ASSIGNMENT - Below are records; repeat them all exactly.

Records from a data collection
•••••
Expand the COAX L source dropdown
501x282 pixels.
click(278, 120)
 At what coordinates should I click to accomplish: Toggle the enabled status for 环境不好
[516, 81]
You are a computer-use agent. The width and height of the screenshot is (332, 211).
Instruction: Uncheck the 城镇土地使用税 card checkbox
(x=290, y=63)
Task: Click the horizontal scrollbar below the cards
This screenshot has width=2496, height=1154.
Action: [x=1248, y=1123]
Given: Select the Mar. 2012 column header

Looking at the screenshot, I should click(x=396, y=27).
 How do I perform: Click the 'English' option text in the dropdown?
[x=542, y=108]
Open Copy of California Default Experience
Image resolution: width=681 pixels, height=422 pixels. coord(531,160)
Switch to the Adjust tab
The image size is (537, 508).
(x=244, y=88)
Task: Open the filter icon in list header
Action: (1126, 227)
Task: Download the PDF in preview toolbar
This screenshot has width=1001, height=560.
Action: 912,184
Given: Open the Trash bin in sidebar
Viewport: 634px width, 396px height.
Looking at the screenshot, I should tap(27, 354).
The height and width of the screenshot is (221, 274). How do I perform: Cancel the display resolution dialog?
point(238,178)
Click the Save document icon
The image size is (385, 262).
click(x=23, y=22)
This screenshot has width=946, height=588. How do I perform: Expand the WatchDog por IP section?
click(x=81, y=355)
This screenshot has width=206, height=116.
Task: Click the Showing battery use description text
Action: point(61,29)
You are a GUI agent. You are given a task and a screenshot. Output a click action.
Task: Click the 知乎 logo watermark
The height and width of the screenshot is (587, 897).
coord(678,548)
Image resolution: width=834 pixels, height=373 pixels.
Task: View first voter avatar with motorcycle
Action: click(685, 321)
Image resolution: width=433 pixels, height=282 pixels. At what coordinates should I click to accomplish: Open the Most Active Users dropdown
•••••
RESULT FOR THIS TASK -
Expand the COAX L source dropdown
501x282 pixels.
click(278, 120)
 At what coordinates should I click to accomplish: Toggle the enabled status for 环境不好
[516, 81]
You are a computer-use agent. The width and height of the screenshot is (332, 211).
Instruction: Uncheck the 城镇土地使用税 card checkbox
(x=290, y=63)
Task: Click the horizontal scrollbar below the cards
This screenshot has width=2496, height=1154.
Action: [x=1248, y=1123]
Given: Select the Mar. 2012 column header

Looking at the screenshot, I should click(x=396, y=27).
 How do I perform: Click the 'English' option text in the dropdown?
[x=542, y=108]
Open Copy of California Default Experience
Image resolution: width=681 pixels, height=422 pixels. coord(531,160)
Switch to the Adjust tab
The image size is (537, 508).
(x=244, y=88)
Task: Open the filter icon in list header
Action: (1126, 227)
Task: Download the PDF in preview toolbar
This screenshot has width=1001, height=560.
Action: 912,184
Given: Open the Trash bin in sidebar
Viewport: 634px width, 396px height.
Looking at the screenshot, I should tap(27, 354).
The height and width of the screenshot is (221, 274). How do I perform: Cancel the display resolution dialog?
point(238,178)
Click the Save document icon
The image size is (385, 262).
click(x=23, y=22)
This screenshot has width=946, height=588. How do I perform: Expand the WatchDog por IP section?
click(x=81, y=355)
This screenshot has width=206, height=116.
Task: Click the Showing battery use description text
Action: point(61,29)
You are a GUI agent. You are given a task and a screenshot. Output a click action.
Task: Click the 知乎 logo watermark
The height and width of the screenshot is (587, 897).
coord(678,548)
Image resolution: width=834 pixels, height=373 pixels.
Task: View first voter avatar with motorcycle
Action: click(685, 321)
Image resolution: width=433 pixels, height=282 pixels. At what coordinates should I click to accomplish: Open the Most Active Users dropdown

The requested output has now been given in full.